Hard-liners in the leadership paint the entire reform movement as a tool of foreign enemies bent on overthrowing the cleric-led Islamic Republic. The opposition counters that the ruling system is losing its religious and political legitimacy because of the harshness of the post-election crackdown.
More than 100 prominent opposition politicians and activists have been on trial on charges of seeking to topple the clerical leadership through a “velvet revolution.” But so far, the top rung of the opposition — Mir Hossein Mousavi, who claims to have won the June 12 election, and his allies Mahdi Karroubi and former President Mohammad Khatami — have not been touched.

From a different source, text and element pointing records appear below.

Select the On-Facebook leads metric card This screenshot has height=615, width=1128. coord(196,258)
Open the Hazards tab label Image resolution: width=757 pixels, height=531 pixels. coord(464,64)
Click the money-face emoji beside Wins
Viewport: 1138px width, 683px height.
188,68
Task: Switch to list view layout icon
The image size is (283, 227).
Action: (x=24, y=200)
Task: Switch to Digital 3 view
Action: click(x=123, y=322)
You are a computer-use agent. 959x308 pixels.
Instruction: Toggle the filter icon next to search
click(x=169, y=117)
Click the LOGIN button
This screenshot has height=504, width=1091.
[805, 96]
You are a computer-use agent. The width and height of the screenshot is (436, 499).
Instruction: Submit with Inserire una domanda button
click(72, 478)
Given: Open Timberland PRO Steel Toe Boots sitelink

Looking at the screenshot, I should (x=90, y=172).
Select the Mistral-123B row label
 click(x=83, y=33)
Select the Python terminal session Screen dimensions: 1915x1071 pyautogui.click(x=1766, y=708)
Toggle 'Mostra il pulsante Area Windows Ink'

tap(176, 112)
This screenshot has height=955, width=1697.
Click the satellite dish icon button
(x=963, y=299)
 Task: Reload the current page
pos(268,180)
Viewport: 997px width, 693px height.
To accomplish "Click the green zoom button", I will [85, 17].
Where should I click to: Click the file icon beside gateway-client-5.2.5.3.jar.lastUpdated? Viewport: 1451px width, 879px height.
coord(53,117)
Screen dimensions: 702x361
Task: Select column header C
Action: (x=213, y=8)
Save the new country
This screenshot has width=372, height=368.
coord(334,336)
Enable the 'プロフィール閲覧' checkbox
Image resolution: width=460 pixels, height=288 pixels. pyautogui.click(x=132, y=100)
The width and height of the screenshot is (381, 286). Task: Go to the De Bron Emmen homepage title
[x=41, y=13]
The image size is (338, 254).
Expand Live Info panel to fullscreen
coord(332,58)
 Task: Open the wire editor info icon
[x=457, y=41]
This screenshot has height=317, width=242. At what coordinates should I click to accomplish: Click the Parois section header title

This week, Supreme Leader Ayatollah Ali Khamenei seemed to rule out such arrests, saying he saw no evidence the top opposition leaders were “stooges” of foreign enemies.
Powerful forces, however, are pushing for their arrest, including senior hard-line clerics in the ruling establishment and commanders of the Revolutionary Guard. For the first time, Ahmadinejad joined their calls in a speech before a crowd of thousands at Tehran University ahead of weekly Friday prayers.
He said those on trial were “second-tier” elements who had been misled into organizing postelection protests in support of Mousavi. They should be treated with “Islamic mercy,” he said, while those higher up should be punished.